▶ **WORK ITEM**
Give again the line that contains "Task: Open the Excel font size dropdown", plus every line after it to the end of the records, unchanged.

[DATA FOR ANALYSIS — start]

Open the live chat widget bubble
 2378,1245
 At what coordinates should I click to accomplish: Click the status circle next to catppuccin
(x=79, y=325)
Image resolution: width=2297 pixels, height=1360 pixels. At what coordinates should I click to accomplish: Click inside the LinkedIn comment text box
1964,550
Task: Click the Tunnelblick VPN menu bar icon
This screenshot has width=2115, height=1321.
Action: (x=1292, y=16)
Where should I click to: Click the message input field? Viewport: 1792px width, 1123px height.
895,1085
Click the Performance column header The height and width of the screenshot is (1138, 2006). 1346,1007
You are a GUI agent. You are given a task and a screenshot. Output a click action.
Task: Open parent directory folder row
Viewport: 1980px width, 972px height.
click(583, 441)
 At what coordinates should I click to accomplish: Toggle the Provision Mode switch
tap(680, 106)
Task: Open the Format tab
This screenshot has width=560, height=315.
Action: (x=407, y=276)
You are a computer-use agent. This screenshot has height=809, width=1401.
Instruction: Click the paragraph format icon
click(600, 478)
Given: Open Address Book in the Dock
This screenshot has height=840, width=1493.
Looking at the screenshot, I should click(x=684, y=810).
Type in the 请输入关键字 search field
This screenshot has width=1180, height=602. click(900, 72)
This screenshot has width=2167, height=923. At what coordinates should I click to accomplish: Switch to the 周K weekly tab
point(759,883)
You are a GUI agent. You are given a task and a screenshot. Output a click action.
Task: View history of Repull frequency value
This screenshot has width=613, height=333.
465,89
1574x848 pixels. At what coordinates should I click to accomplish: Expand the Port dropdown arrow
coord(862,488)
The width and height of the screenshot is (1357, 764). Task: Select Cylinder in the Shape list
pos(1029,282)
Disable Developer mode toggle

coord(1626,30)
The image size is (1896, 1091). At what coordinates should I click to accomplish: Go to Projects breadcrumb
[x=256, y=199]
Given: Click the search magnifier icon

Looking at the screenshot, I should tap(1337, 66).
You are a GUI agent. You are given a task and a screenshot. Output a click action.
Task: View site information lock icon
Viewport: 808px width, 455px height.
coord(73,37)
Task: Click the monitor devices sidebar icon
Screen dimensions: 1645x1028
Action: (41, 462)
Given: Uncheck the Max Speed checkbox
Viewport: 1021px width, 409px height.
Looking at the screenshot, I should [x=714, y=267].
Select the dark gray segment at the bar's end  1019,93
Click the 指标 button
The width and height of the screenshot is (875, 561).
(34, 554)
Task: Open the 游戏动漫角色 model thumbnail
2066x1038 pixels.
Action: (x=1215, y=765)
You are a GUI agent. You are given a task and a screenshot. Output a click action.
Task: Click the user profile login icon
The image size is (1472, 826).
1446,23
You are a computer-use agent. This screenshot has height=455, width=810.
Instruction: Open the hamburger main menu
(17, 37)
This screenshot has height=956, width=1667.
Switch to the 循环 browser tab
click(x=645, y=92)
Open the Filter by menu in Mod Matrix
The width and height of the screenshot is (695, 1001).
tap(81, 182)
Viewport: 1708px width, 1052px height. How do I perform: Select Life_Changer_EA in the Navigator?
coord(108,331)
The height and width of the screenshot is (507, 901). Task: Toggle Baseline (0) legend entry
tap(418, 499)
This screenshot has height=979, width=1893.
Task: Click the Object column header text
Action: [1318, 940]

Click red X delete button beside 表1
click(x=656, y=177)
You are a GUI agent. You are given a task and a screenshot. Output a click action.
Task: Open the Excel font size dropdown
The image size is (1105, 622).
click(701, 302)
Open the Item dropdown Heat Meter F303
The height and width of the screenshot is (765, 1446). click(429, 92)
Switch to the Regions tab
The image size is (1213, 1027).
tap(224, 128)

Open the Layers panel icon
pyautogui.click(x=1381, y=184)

[DATA FOR ANALYSIS — finish]

▶ **OUTPUT OF THE EXERCISE**
Task: Open the Excel font size dropdown
The image size is (1105, 622).
click(701, 302)
Open the Item dropdown Heat Meter F303
The height and width of the screenshot is (765, 1446). click(429, 92)
Switch to the Regions tab
The image size is (1213, 1027).
tap(224, 128)

Open the Layers panel icon
pyautogui.click(x=1381, y=184)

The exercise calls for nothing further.